TyG index and METS-IR are predictors of adverse outcomes in AMI patients.
This retrospective cohort study included AMI patients admitted to Cangzhou People's Hospital from January to December 2018. The baseline TyG index and METS-IR were calculated for each patient. The primary endpoint was major adverse cardiovascular and cerebrovascular events (MACCEs) during a 6-year follow-up, defined as a composite of all-cause mortality, coronary revascularization, and stroke. Logistic regression models and restricted cubic splines (RCS) were used to assess the association between TyG index, METS-IR, and the risk of MACCEs. Receiver operating characteristic (ROC) curves were applied to evaluate the discriminative ability of TyG index, METS-IR, and their combined predictive model (TyG index + BMI) for MACCEs. The area under the curve (AUC) was calculated to quantify predictive performance. Additionally, the net reclassification index (NRI) and integrated discrimination improvement (IDI) were computed to assess the incremental predictive value of TyG index + METS-IR beyond traditional risk factors. Subgroup analyses were conducted, and mediation analysis was performed to explore the potential mediating role of METS-IR in the relationship between TyG index and MACCEs.
A total of 1,899 patients were included in the study. Multivariable logistic regression analysis showed that TyG index (OR = 1.655, 95% CI: 1.305-2.100, P < 0.001) and METS-IR (OR = 1.026, 95% CI: 1.001-1.052, P = 0.048) were both independent risk factors for MACCEs. Further analysis showed that patients with both high TyG index and high METS-IR had the highest risk of MACCEs (OR = 1.908, 95% CI: 1.188-3.114, P = 0.008). ROC curve analysis demonstrated that the combined prediction of MACCEs using TyG index and METS-IR achieved an AUC of 0.625, which was significantly superior to METS-IR alone (AUC = 0.573, P DeLong = 0.003). When compared with the traditional risk prediction model (AUC = 0.696), incorporating TyG index and METS-IR significantly improved predictive performance (optimized AUC = 0.717, P DeLong = 0.038).
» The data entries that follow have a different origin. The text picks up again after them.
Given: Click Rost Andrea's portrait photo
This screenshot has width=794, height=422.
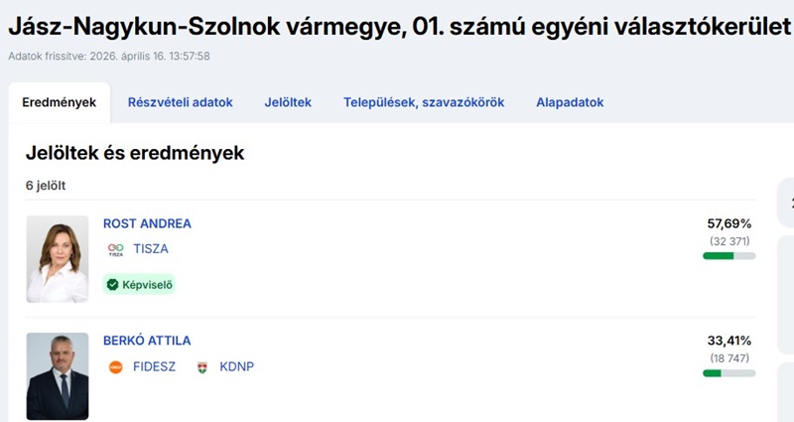Looking at the screenshot, I should (x=58, y=259).
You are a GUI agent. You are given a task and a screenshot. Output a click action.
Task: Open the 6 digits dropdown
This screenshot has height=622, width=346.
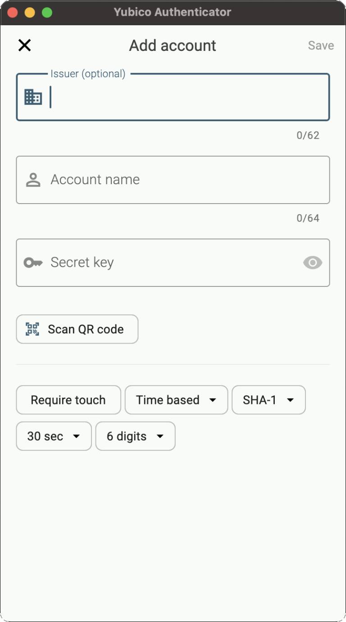pos(135,436)
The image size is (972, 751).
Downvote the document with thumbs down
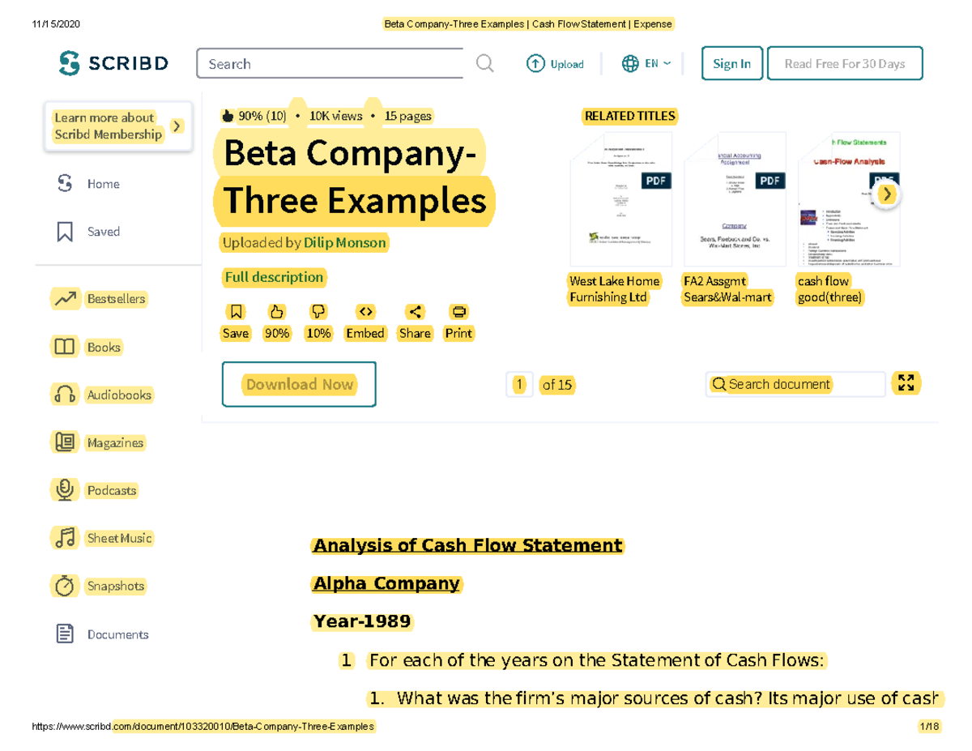(x=318, y=311)

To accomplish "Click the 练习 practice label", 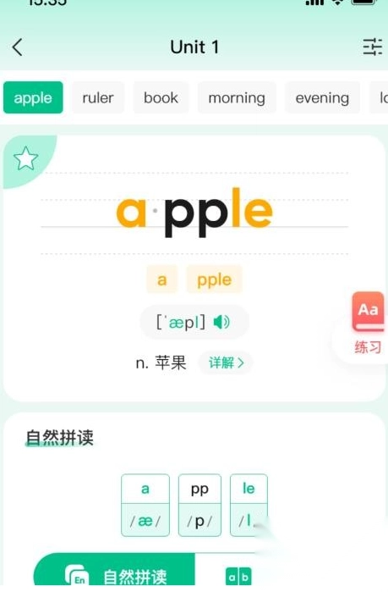I will pyautogui.click(x=368, y=347).
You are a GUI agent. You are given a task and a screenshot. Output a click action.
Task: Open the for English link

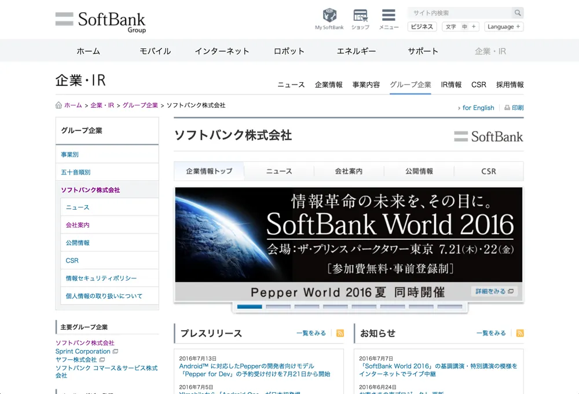[x=477, y=108]
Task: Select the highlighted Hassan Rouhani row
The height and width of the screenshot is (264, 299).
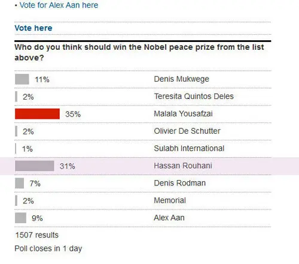Action: [x=150, y=166]
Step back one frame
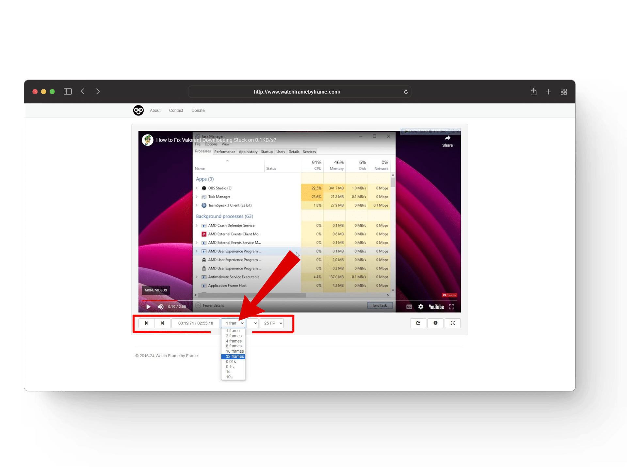The height and width of the screenshot is (471, 627). tap(146, 323)

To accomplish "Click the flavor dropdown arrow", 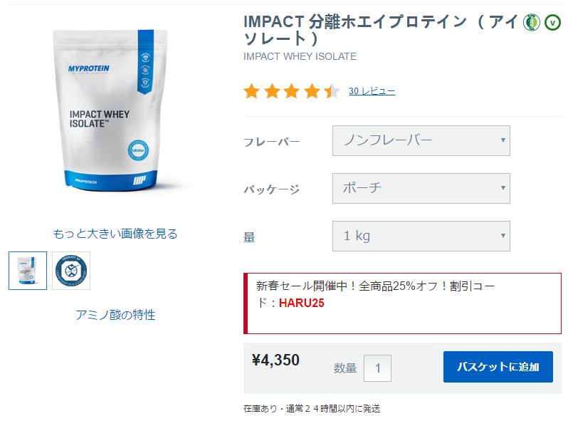I will coord(503,140).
This also resulted in notable enhancements in NRI (0.353, P < 0.001) and IDI (0.156, P < 0.001). Subgroup analysis revealed no significant interaction effects of sex, age, hypertension, or diabetes status on the association between TyG index, METS-IR, and MACCEs (P-interaction > 0.05). Mediation analysis indicated that METS-IR partially mediated the relationship between TyG index and MACCEs.
TyG index and METS-IR are predictors of adverse outcomes in AMI patients.